Problem:
Reproduce the lines below exactly. Skip images.
*** Opening Provided data ***
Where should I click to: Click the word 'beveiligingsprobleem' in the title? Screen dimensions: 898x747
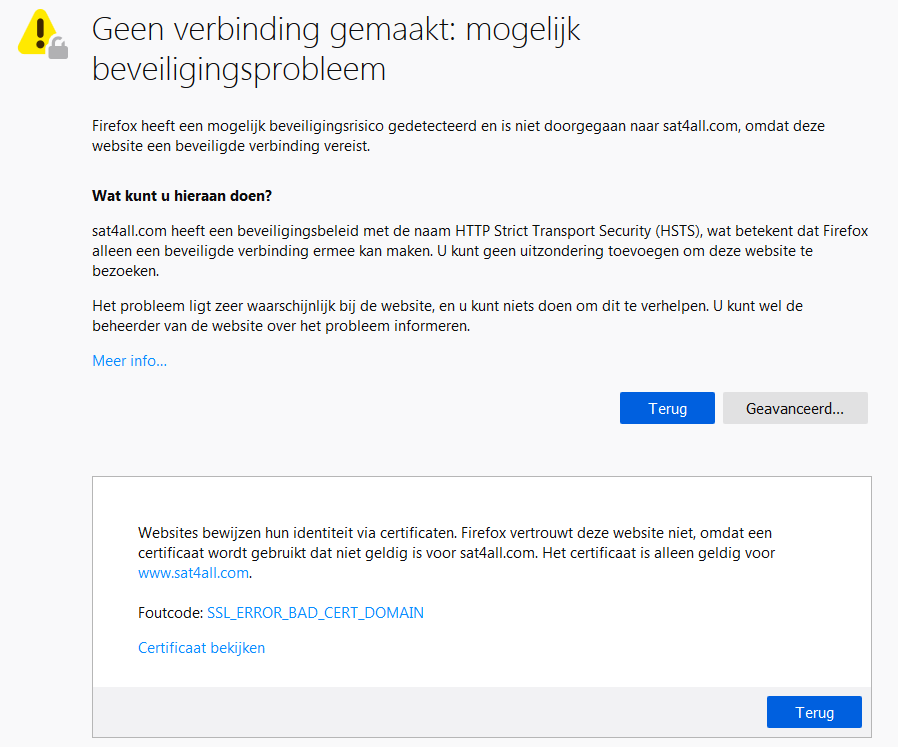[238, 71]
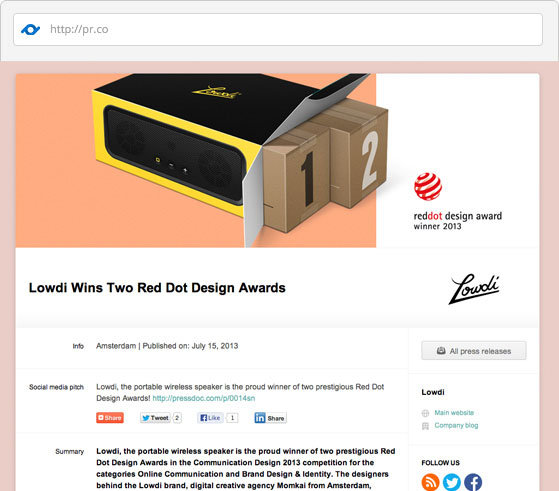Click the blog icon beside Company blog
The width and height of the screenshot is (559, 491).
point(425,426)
*** Closing Provided data ***
Solution below:
Where should I click to: Click the word 'beveiligingsprobleem' in the title? Screen dimensions: 898x747
[238, 71]
Click the blog icon beside Company blog
The width and height of the screenshot is (559, 491).
point(425,426)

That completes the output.